Omitting every picture, copy the lines from the one that contains "Viewport: 1024px width, 719px height." through the last line of the records below, exactly and with nothing added.

··· Material supplied

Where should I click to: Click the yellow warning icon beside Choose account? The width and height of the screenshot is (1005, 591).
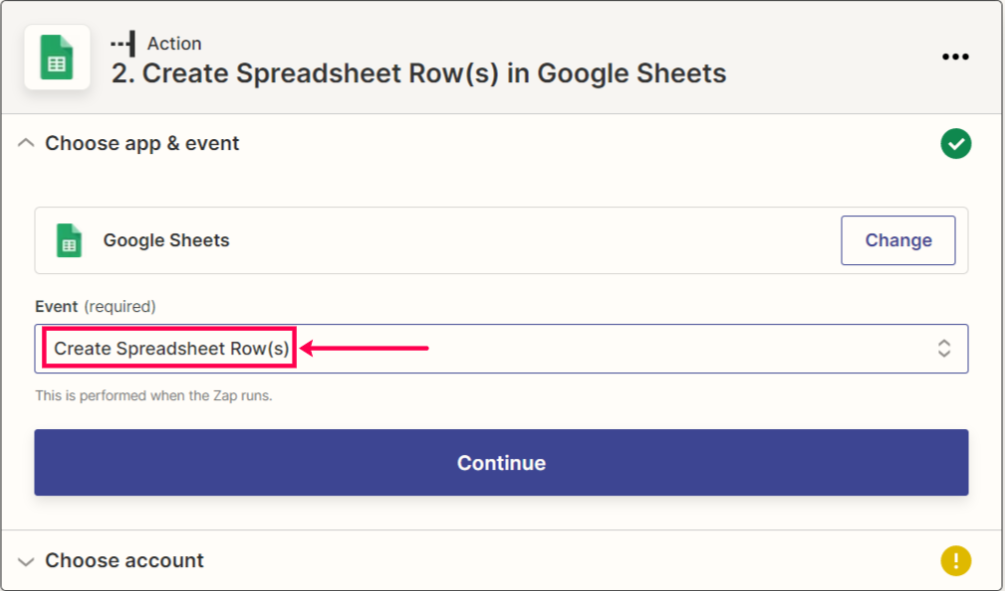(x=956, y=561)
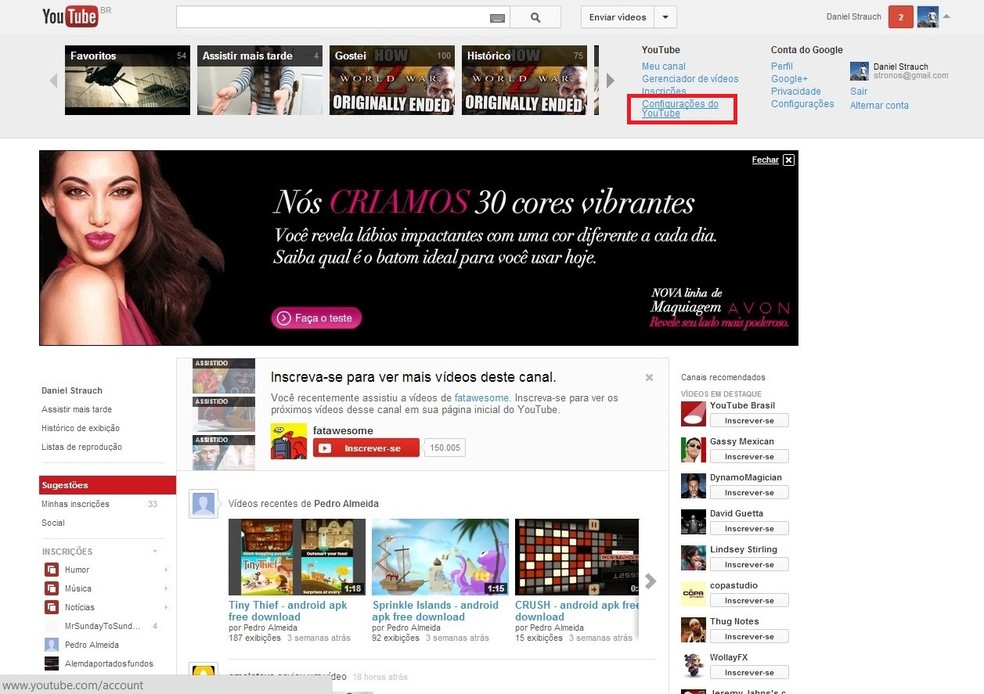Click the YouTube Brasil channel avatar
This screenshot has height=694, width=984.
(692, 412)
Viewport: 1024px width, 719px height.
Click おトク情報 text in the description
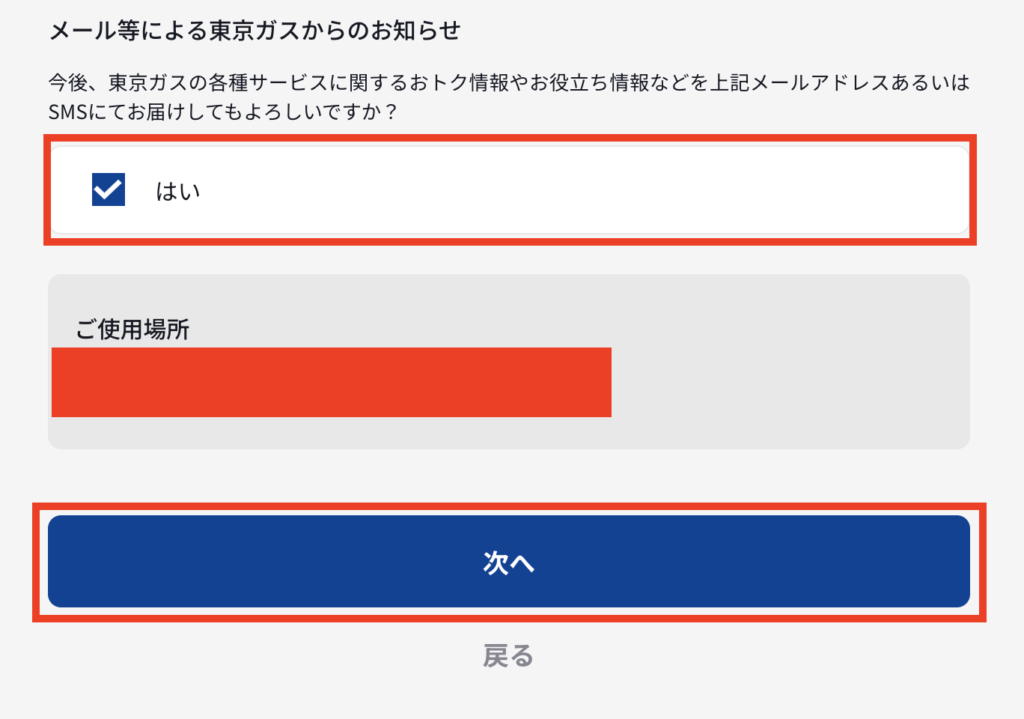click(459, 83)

······

### Solution
Viewport: 1024px width, 719px height.
Click おトク情報 text in the description
click(459, 83)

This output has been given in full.